Nach seinem finanziellen Ruin nahmen sich ihm seine
Stuttgarter Freunde an. Er wohnte im Hause von Pfarrer
Dr. Ernst Wagner in der Hasenbergsteige.
Vier Städte sind es, die für Dunants Biographie von
Bedeutung sind: seine Geburtsstadt Genf, das Schlachtfeld von Solferino, sein Erholungsort Stuttgart und im
Alter sein Wohnort Heiden.
Verarmt erhielt Dunant 1876 im Hause von Pfarrer Dr. Ernst
Wagner in der Hasenbergsteige 7, die heute die Hausnummer 10 trägt, eine Bleibe. Das Gebäude wurde im Zweiten
Weltkrieg zerstört.
Foto rechts: Der am 8. Mai 1828 geborene Jean Henry Dunant im Jahr 1863.
Es war im November 1862. „Eine Erinnerung an Solferino“ betitelte Henry Dunant sein Buch.

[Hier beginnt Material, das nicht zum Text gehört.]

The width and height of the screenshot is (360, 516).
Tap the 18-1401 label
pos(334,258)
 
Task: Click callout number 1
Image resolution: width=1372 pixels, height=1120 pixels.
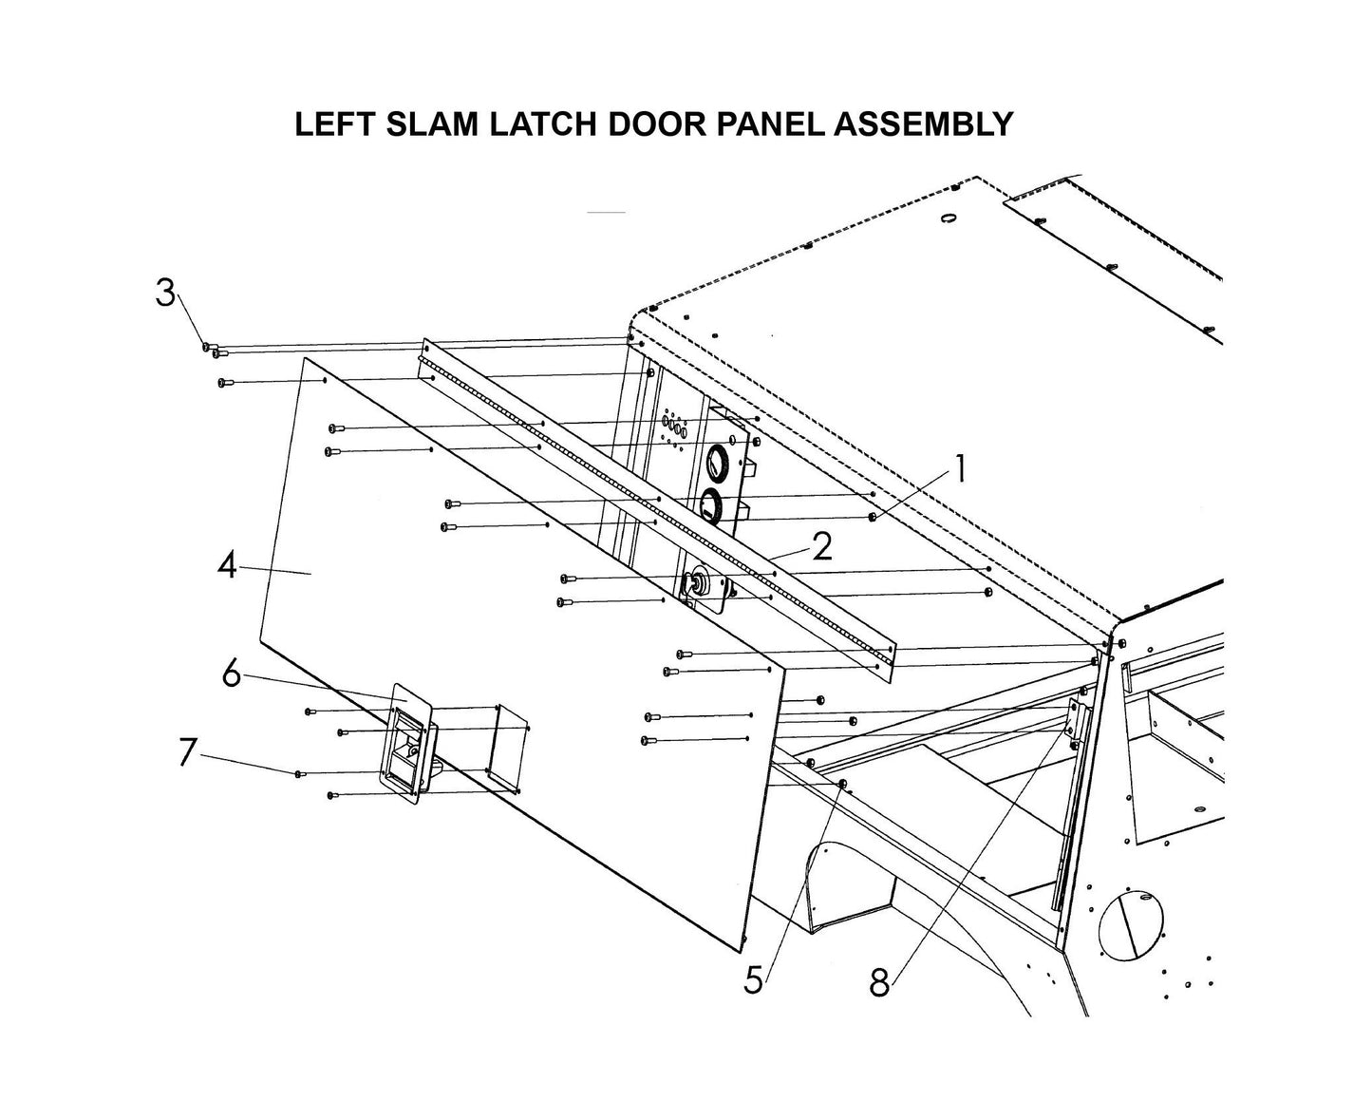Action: coord(960,468)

Er war lange Zeit zur Erholung in den Bergen gewesen, um niederzuschreiben, was ihn seit
der Schlacht vom 24. Juni 1859 bewegte und nicht mehr losließ. Einer breiten Öffentlichkeit
zu vermitteln, welches Leid er gesehen hatte, war seine Absicht. Auf eigene Kosten hatte er
1600 Bücher drucken lassen. Nun galt es, dieses Werk Menschen im gesellschaftlichen und
öffentlichen Leben zukommen zu lassen, um die am Ende seines Buches geäußerte Idee
...“irgendeinen internationalen, vertragsmäßigen und geheiligten Grundsatz festzustellen,
der, einmal angenommen und gegenseitig anerkannt, als Basis zur Errichtung von
Hilfsgesellschaften für Verwundete in allen Teilen Europas dienen würde“, Realität werden
zu lassen. Damit schlug die Geburtsstunde, aus dem das Rote Kreuz seinen weltweit
anerkannten und völkerrechtsmäßig verbindlichen Auftrag herleitet.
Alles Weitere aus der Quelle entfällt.